• Working data

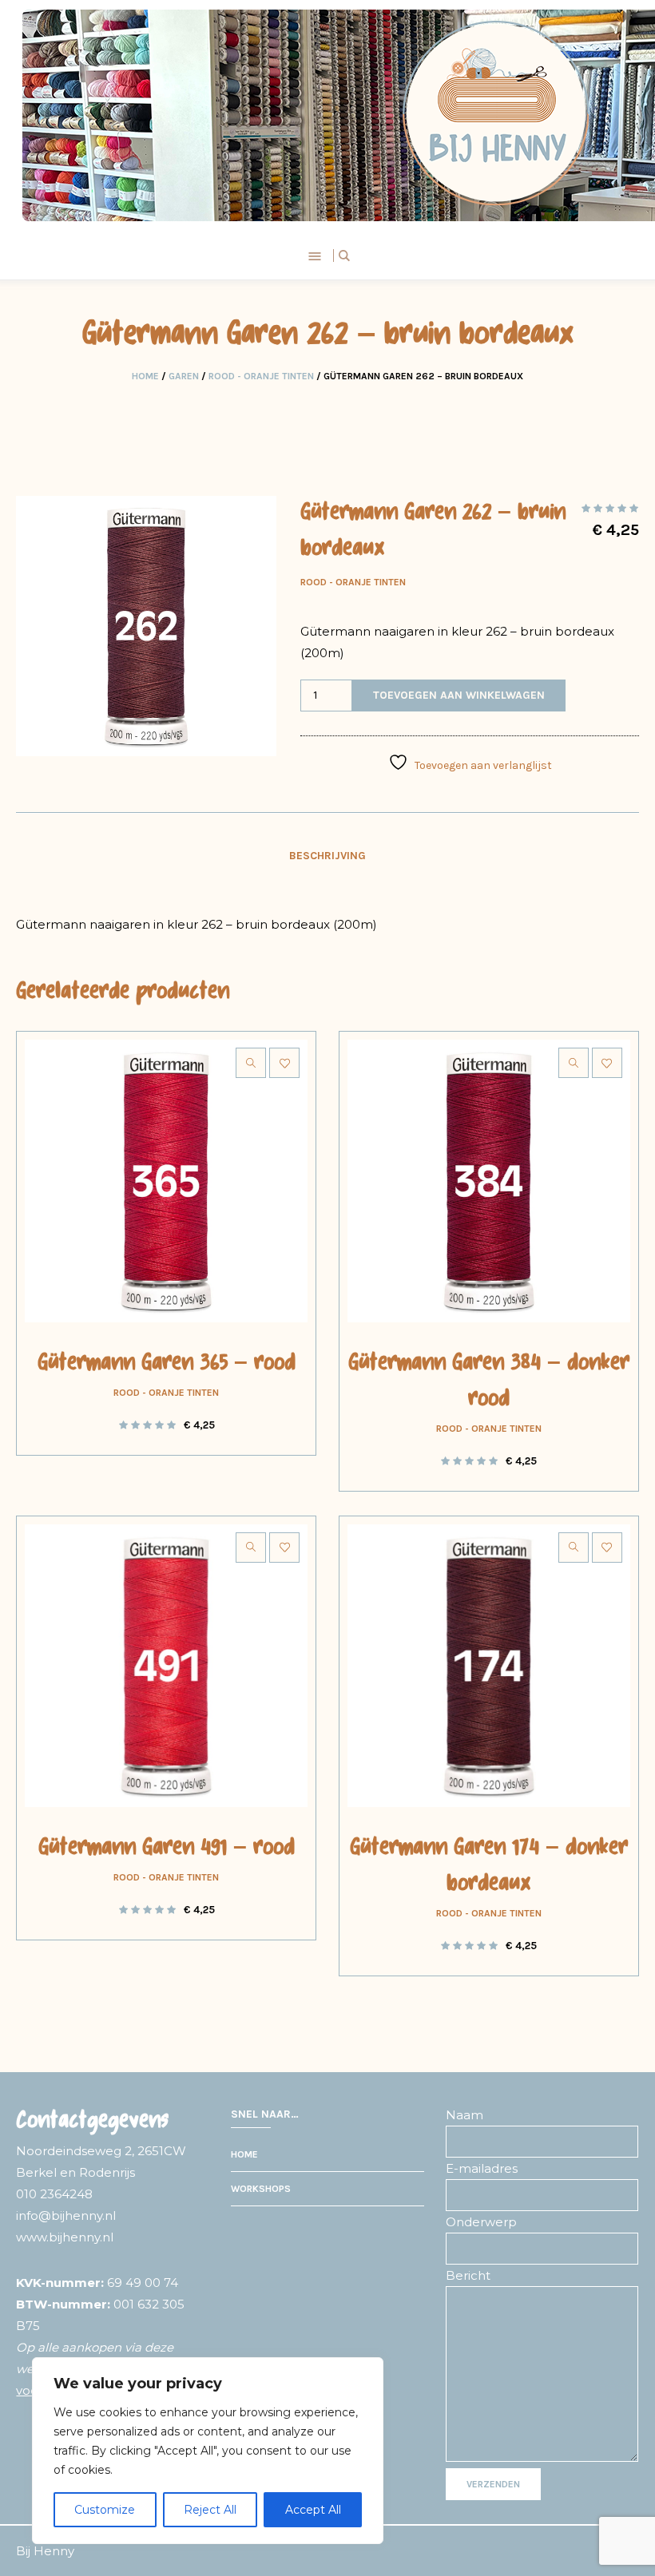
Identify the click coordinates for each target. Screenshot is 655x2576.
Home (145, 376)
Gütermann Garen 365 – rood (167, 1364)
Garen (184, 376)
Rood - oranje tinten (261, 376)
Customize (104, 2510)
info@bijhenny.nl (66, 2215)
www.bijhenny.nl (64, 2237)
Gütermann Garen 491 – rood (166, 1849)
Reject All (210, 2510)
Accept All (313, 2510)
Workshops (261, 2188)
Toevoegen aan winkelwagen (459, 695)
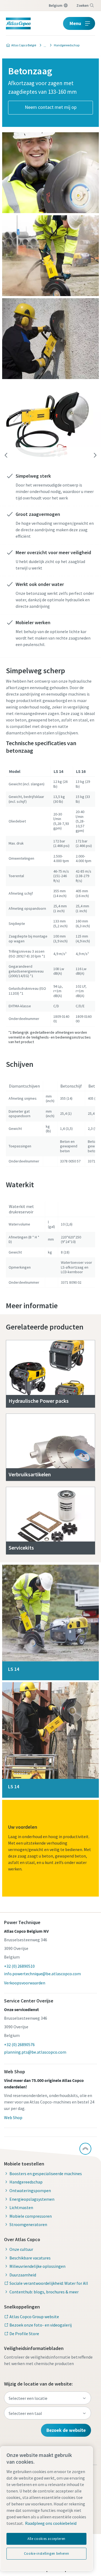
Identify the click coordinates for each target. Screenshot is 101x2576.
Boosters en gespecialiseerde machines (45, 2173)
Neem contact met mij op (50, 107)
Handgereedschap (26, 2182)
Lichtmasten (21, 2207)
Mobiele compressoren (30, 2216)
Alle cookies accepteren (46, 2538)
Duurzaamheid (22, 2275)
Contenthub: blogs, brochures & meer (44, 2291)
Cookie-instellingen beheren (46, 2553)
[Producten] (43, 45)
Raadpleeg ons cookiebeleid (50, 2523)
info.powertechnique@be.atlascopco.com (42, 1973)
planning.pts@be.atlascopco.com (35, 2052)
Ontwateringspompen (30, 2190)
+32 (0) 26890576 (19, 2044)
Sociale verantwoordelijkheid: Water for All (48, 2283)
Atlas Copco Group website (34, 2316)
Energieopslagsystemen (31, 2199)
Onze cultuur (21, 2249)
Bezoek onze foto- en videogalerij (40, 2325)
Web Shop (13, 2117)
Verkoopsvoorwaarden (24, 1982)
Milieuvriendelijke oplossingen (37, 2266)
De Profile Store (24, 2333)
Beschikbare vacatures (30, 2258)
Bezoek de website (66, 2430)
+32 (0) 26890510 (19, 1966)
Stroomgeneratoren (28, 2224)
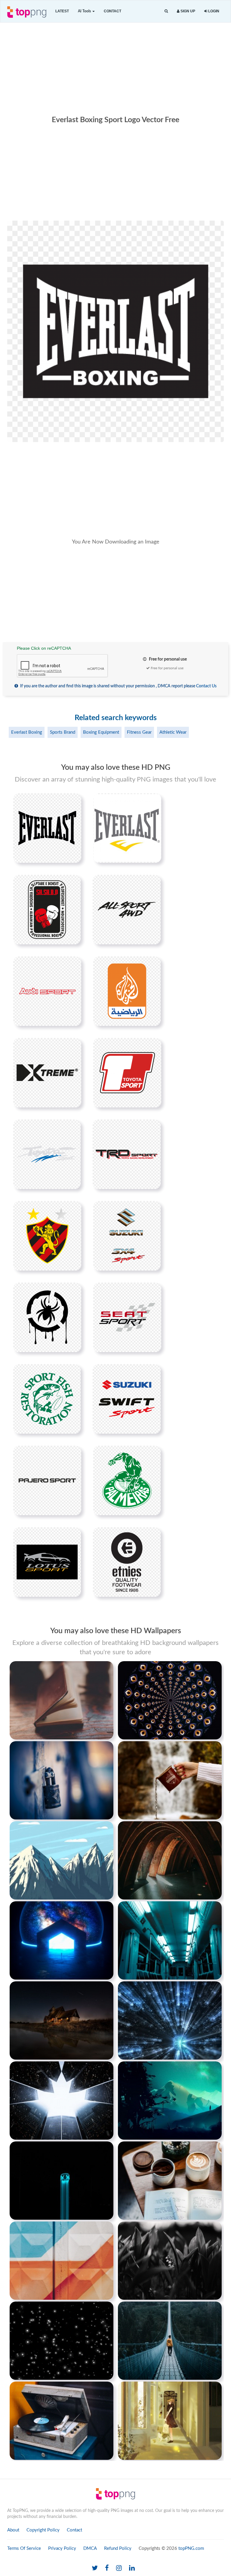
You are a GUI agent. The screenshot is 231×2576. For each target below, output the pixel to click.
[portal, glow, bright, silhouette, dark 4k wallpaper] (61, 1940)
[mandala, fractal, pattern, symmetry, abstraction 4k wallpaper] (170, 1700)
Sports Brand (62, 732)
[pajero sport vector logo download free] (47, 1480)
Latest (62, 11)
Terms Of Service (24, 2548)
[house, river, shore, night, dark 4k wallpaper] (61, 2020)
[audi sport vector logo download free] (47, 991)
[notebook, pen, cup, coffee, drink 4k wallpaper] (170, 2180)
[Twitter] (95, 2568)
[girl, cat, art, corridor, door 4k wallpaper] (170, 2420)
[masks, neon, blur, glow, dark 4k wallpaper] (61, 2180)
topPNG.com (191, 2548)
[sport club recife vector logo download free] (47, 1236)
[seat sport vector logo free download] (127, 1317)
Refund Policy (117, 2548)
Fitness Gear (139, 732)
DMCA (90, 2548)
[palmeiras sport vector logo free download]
==
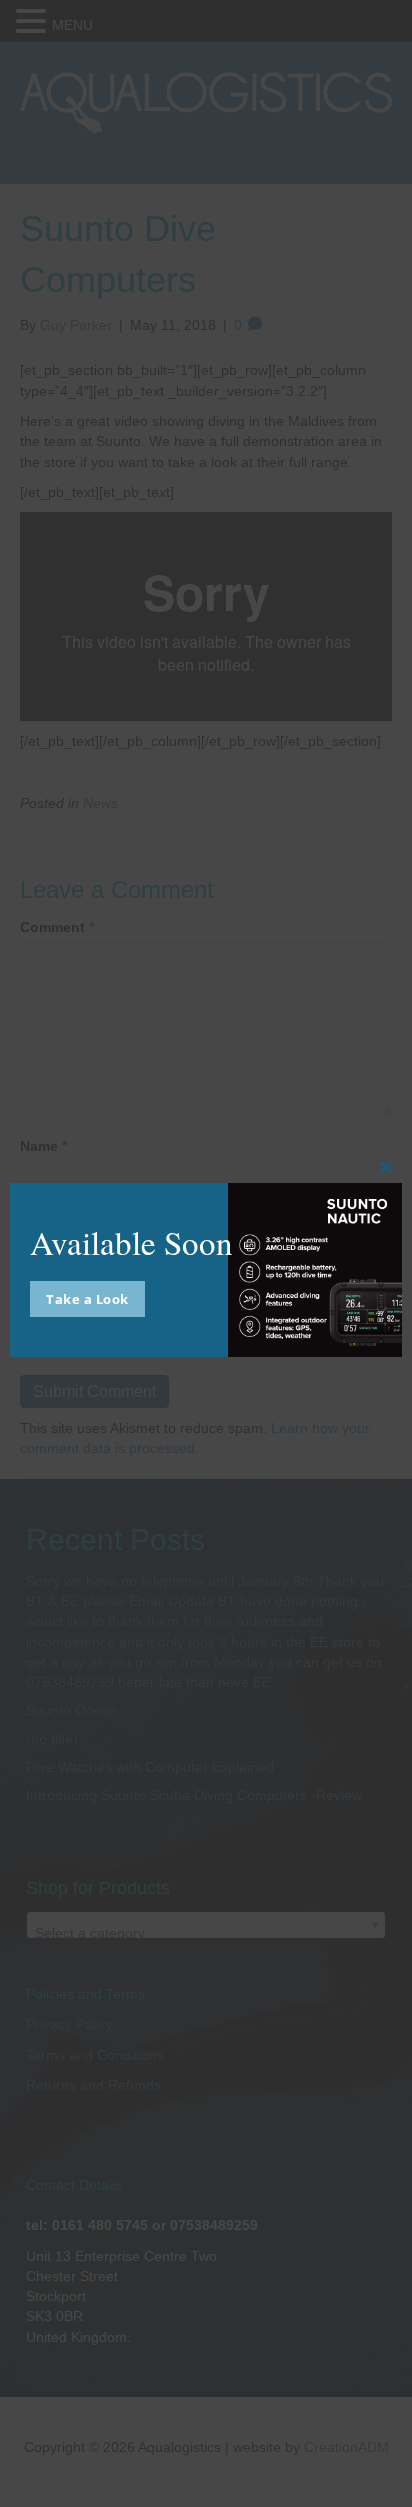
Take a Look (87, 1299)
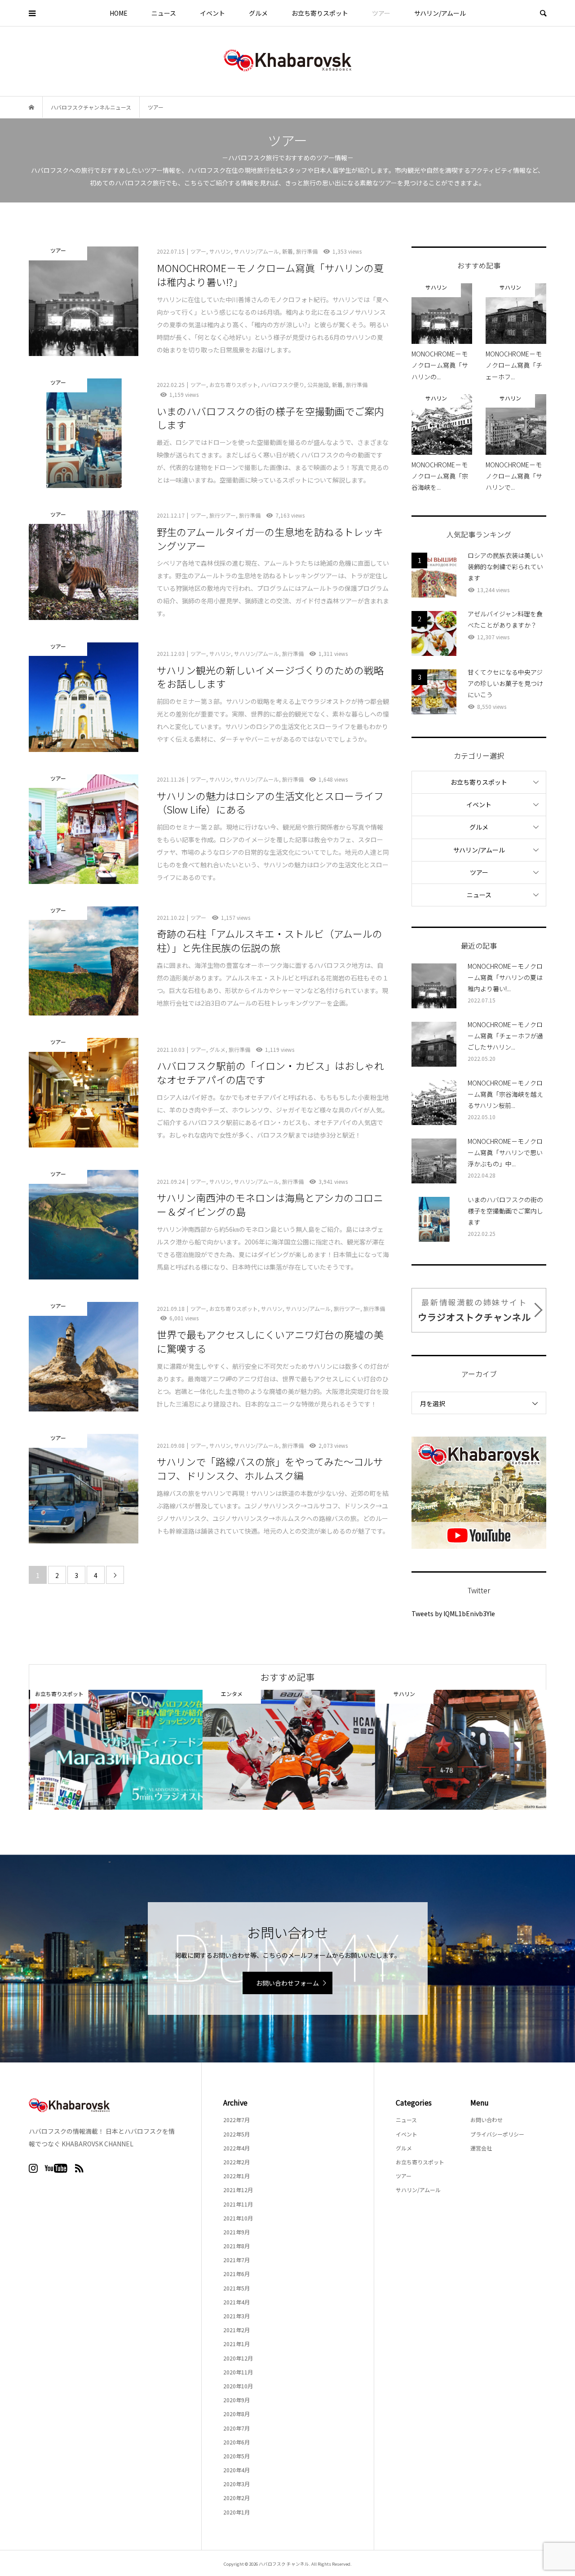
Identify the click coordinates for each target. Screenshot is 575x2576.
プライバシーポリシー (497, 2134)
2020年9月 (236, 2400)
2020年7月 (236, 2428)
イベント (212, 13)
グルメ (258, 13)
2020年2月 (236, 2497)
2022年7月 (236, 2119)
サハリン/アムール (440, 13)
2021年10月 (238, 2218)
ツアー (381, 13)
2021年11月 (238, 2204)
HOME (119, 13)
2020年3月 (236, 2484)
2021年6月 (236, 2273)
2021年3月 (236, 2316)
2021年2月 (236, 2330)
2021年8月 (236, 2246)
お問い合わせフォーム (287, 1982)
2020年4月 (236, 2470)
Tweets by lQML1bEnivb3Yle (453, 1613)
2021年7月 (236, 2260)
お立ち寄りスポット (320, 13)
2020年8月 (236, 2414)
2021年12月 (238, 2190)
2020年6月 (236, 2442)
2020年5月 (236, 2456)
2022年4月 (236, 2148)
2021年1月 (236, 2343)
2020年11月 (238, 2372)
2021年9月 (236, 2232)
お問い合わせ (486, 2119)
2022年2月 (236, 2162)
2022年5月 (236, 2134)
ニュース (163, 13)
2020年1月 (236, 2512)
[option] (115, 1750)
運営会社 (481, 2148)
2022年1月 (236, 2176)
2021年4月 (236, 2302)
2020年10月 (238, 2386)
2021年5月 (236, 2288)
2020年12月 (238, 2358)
...
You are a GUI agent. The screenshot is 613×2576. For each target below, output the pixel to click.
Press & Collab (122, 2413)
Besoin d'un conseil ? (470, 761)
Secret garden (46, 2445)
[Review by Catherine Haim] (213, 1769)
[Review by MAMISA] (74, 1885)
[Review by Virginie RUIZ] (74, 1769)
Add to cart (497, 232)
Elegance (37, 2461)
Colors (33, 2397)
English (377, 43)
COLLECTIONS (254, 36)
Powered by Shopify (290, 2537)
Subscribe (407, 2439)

• Task details
Given the records above, return the lines starting at the one that holds "Garen (184, 376)" and ending at the one that holds "Cookie-instellingen beheren (46, 2553)", exactly, and nothing besides; leave every picture out.

• Answer section
Garen (184, 376)
Rood - oranje tinten (261, 376)
Customize (104, 2510)
info@bijhenny.nl (66, 2215)
www.bijhenny.nl (64, 2237)
Gütermann Garen 491 – rood (166, 1849)
Reject All (210, 2510)
Accept All (313, 2510)
Workshops (261, 2188)
Toevoegen aan winkelwagen (459, 695)
Identify the click coordinates for each target. Screenshot is 101x2576.
Boosters en gespecialiseerde machines (45, 2173)
Neem contact met mij op (50, 107)
Handgereedschap (26, 2182)
Lichtmasten (21, 2207)
Mobiele compressoren (30, 2216)
Alle cookies accepteren (46, 2538)
Duurzaamheid (22, 2275)
Contenthub: blogs, brochures & meer (44, 2291)
Cookie-instellingen beheren (46, 2553)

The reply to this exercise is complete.